Saunders was intrigued and moved by accounts that Lincoln in his grief had actually visited the crypt in order to hold the boy’s body.

Bardo refers to an intermediate state between death and reincarnation. All the characters, besides Lincoln and the cemetery’s keeper, are those souls who have not moved on but remain in the cemetery. They do not understand that they are dead; they believe they are “sick”, that their coffins are “sick–boxes”, and that they will at some point return to their interrupted lives. They are shocked and saddened when joined by Willie, not only because he is a remarkable child, but because children usually move on right away.

I didn’t want to read this book. I had read a few reviews of it, so I knew a bit about it and didn’t think that it was a book that I would enjoy. Then my book club chose it.

There were two reasons why I didn’t think I would enjoy it. For one, I don’t like to read stories about the death of children.

Also, I understood that it was experimental fiction. Its format consists of brief quotes followed by the name of the speaker, almost like an inverted screenplay.

It’s not that I don’t enjoy experimental fiction, but I rarely find it as enjoyable as more traditional narratives. Of course, there are exceptions. I was delighted by A Visit from the Goon Squad, by Jennifer Egan. I knew that Saunders’s book is narrated by the dead, like Spoon River Anthology. I have always enjoyed these poems by Edgar Lee Masters; in fact, one of my favorite quotes comes from his Lucinda Matlock. She says, “It takes life to love life.”

Here, I feared that the cacophony of voices would be overwhelming. In fact, though, they flow together very well. The three main narrating souls have distinct voices in the beginning of the book, but soon their voices become quite similar. I assume this was a deliberate choice by the author to make the story read better and not feel jerky.

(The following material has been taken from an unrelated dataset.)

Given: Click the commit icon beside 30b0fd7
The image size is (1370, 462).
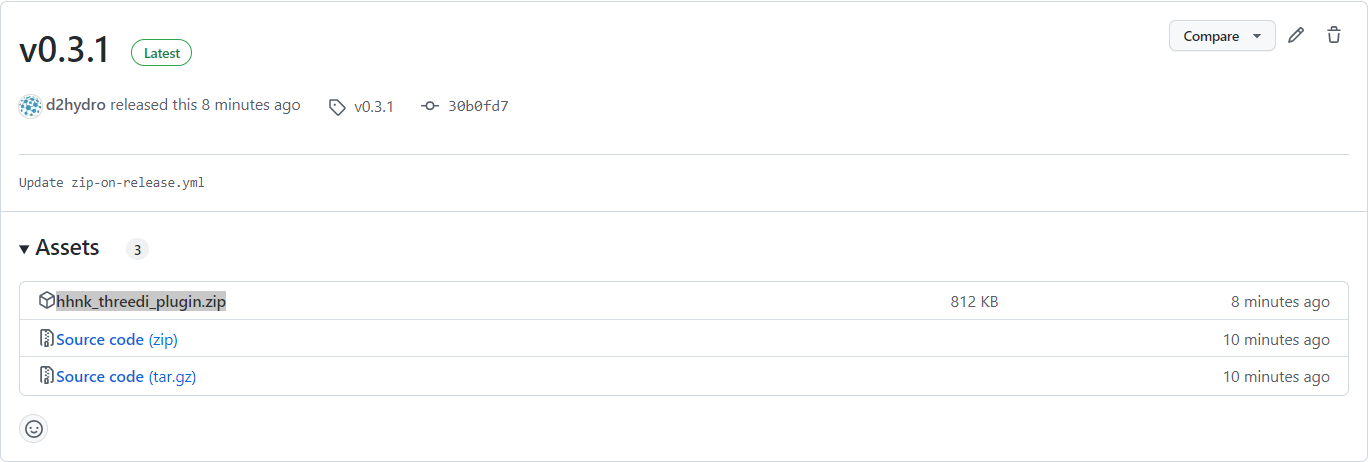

Other chapters are a collection of excerpts from historical sources, some real and some imaginary, which give us the facts about the ball at the White House, Willie’s death, and the war. Amusingly, many of these accounts conflict with each other. They also reveal a contemporaneous understanding of what was going on in Lincoln’s mind. The year is 1862. The Civil War has been going on for one year, and the casualties are mounting.

While there are a couple of intensely moving moments in this book, I found reading it more of a cerebral exercise. I appreciate the form that Saunders found in which to tell his story and how well he executed it. I also appreciate the subtle and surprisingly powerful ending.

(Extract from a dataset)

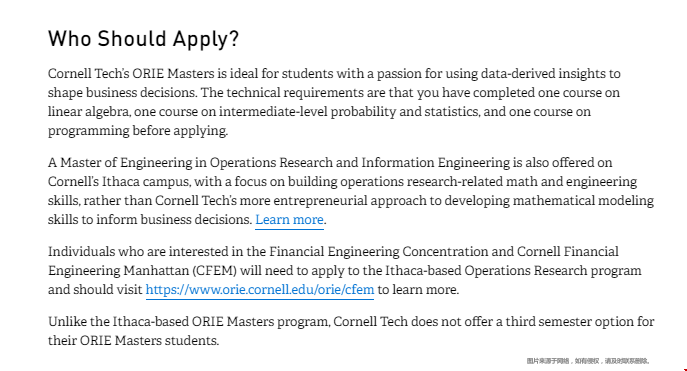Click the phrase their ORIE Masters students
The height and width of the screenshot is (371, 687).
tap(133, 340)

Still, I was surprised that it became such a big bestseller. True, Saunders was already a popular author. And there is a good bit of humor as well as those few profound scenes. It is also surprisingly easy to read, though I wonder how confused I’d have been at the start had I not read those reviews first. If I expected a bit more substance in the novel, then that is my failing rather than the author’s.

Have you read any experimental fiction that you thought was especially successful?